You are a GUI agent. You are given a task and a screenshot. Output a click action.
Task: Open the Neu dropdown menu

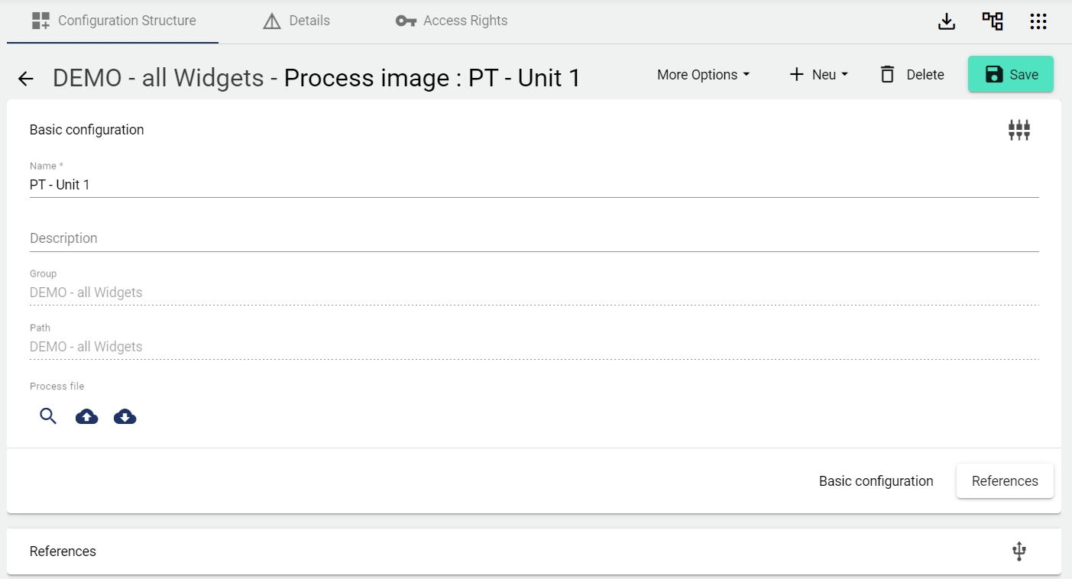(x=818, y=75)

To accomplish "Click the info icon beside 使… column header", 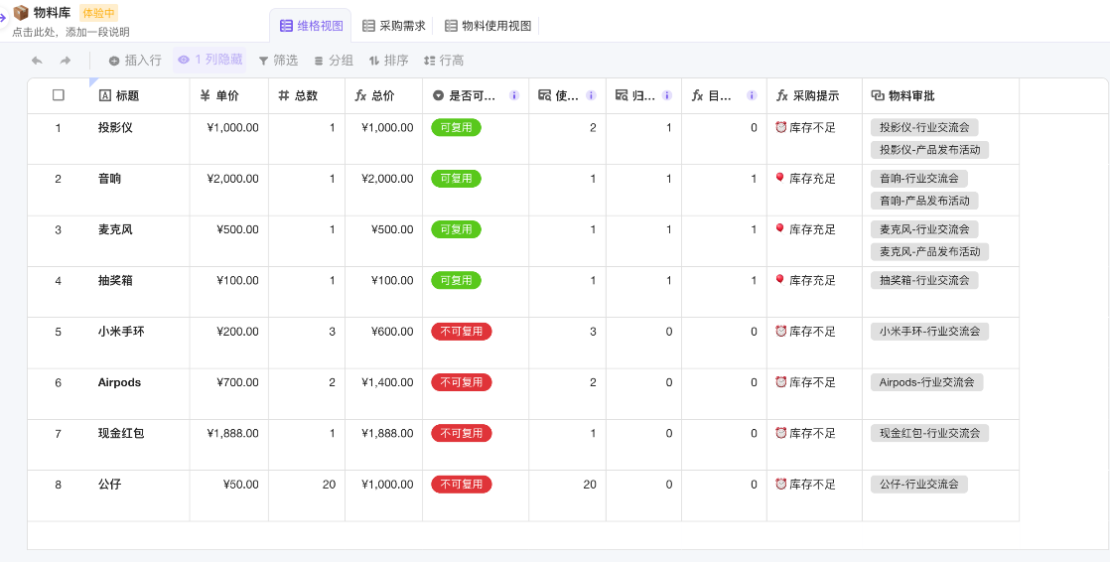I will 591,96.

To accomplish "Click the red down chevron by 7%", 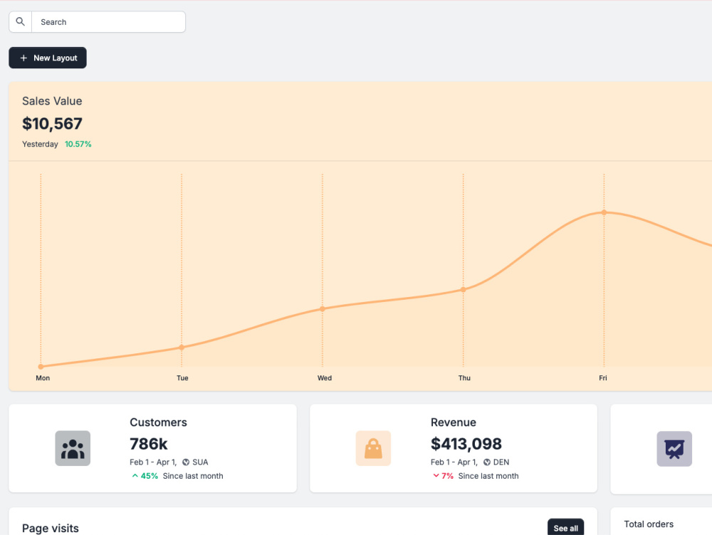I will (436, 476).
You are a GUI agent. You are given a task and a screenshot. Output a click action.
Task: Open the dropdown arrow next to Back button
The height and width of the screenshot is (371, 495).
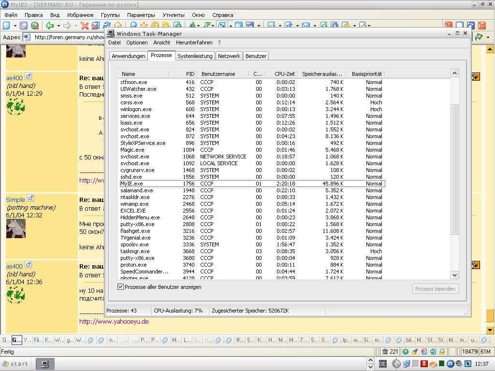tap(58, 26)
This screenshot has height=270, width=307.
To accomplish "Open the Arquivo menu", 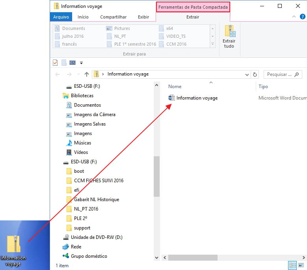I will pos(61,17).
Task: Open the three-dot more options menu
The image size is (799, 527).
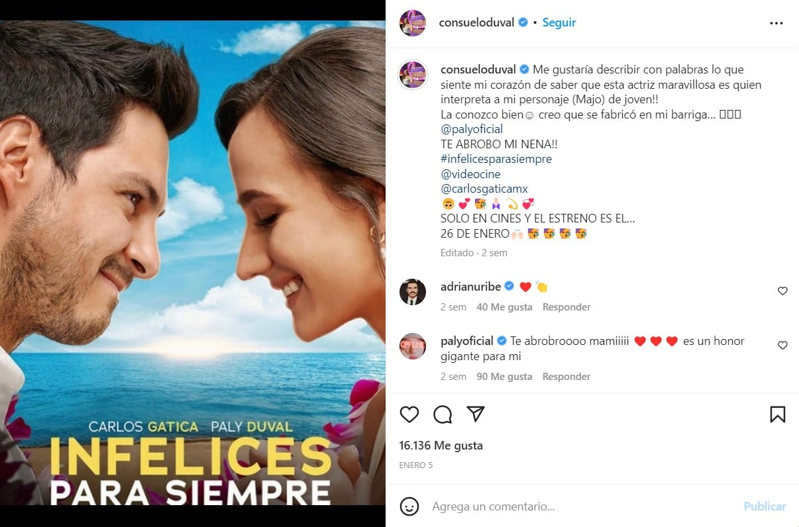Action: pyautogui.click(x=776, y=23)
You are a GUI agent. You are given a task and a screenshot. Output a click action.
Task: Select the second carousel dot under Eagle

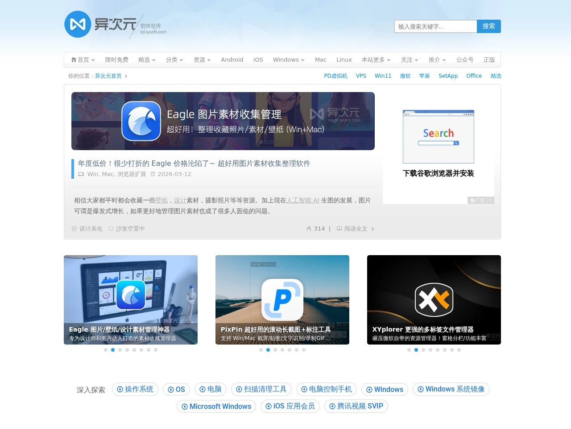click(x=112, y=350)
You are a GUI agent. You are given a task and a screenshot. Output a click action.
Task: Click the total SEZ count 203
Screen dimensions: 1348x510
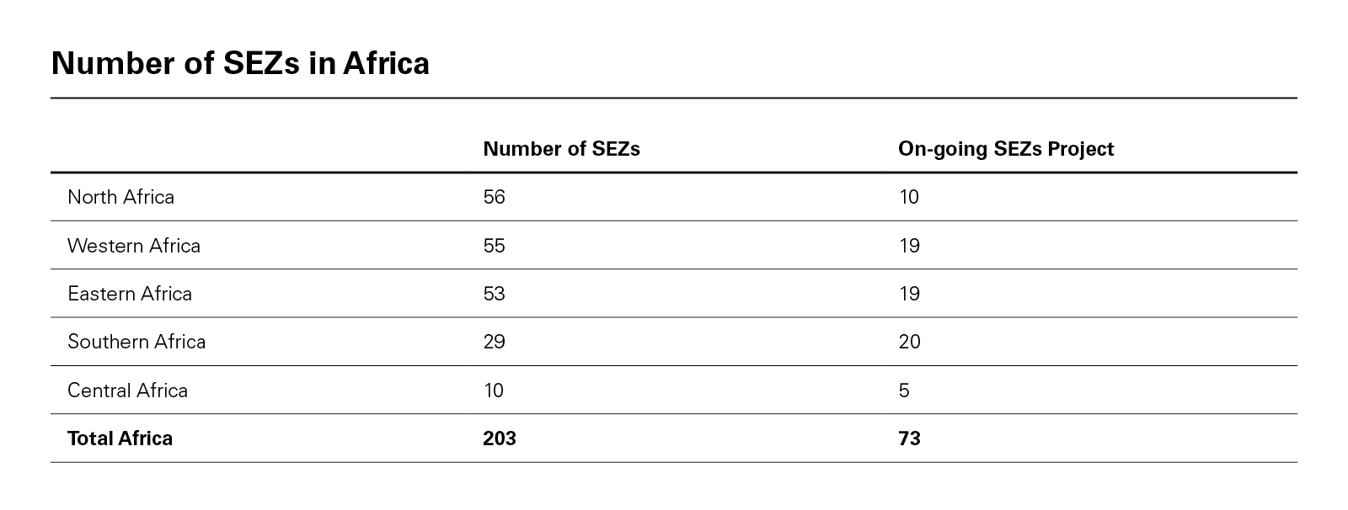click(499, 438)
# # # #
## Your task
Each line from the one containing "The image size is (799, 527)." through the end of the listing is to be set down exactly, with all pictures left out.

## Response
The image size is (799, 527).
Action: pyautogui.click(x=776, y=23)
You are a GUI agent. You are given a task and a screenshot. Output a click action.
Task: Select the second carousel dot under Eagle

click(x=112, y=350)
You are a GUI agent. You are given a task and a screenshot. Output a click action.
Task: Click the total SEZ count 203
Screen dimensions: 1348x510
click(499, 438)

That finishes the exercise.